● **Listed records**
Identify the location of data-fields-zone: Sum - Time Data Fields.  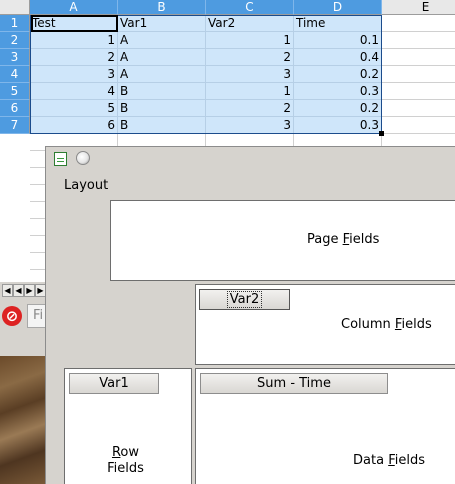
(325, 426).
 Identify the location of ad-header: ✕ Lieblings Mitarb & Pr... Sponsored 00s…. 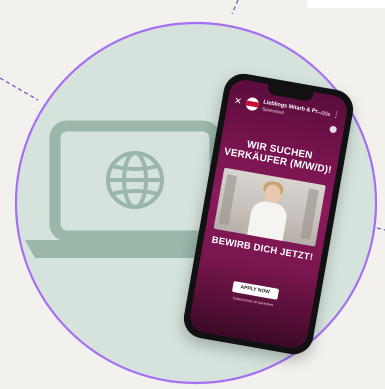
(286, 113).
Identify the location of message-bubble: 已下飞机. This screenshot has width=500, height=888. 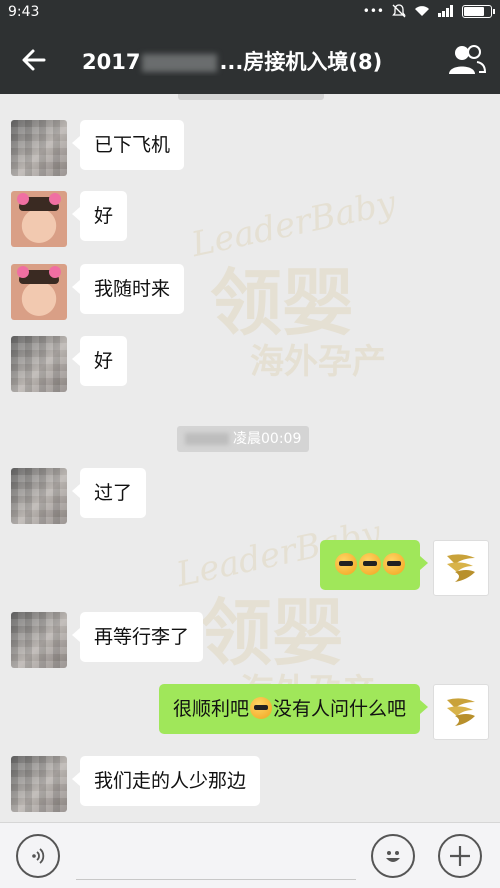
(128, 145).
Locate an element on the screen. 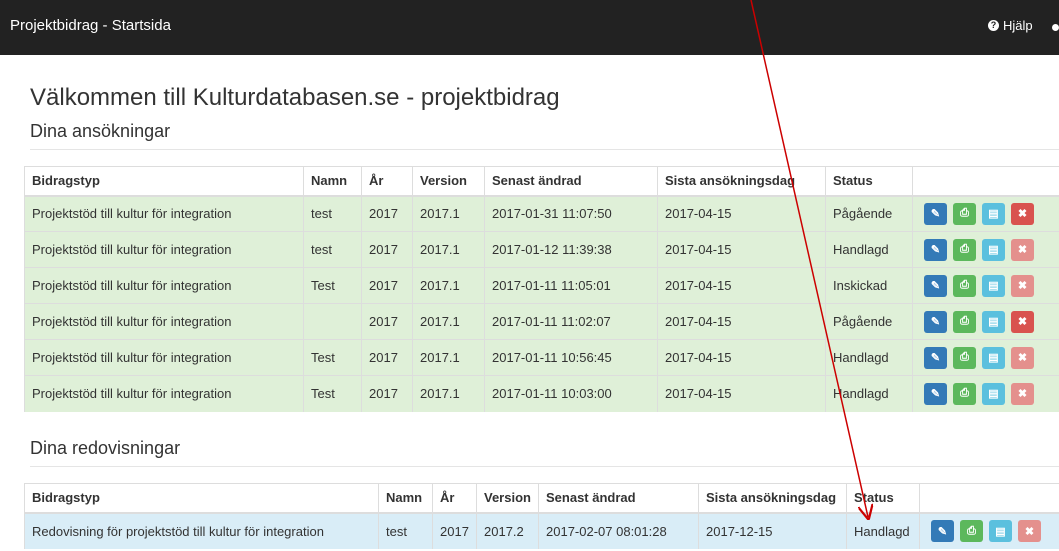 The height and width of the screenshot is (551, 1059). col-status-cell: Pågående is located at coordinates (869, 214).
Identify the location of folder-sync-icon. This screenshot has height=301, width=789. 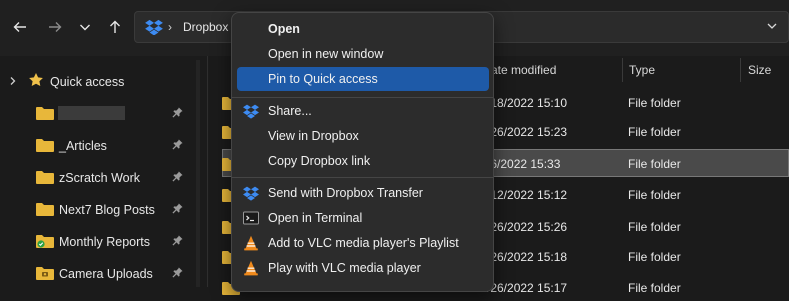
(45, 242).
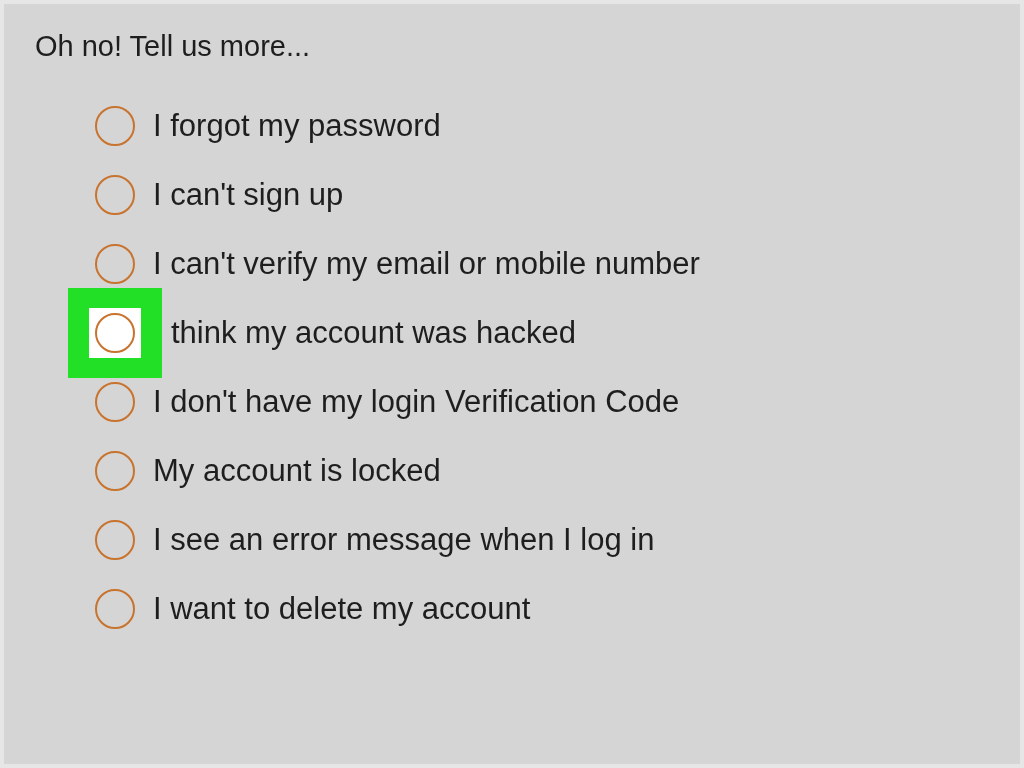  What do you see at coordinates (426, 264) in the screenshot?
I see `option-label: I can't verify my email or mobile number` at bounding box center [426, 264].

● **Directions for this task**
Can you repeat the lines from the one with "Identify the location of folder-sync-icon." through the last line, with "This screenshot" swapped for "This image", everything else unchanged and the pictures left out?

● **Solution**
Identify the location of folder-sync-icon. This image has height=301, width=789. 
(45, 242).
  What do you see at coordinates (426, 264) in the screenshot?
I see `option-label: I can't verify my email or mobile number` at bounding box center [426, 264].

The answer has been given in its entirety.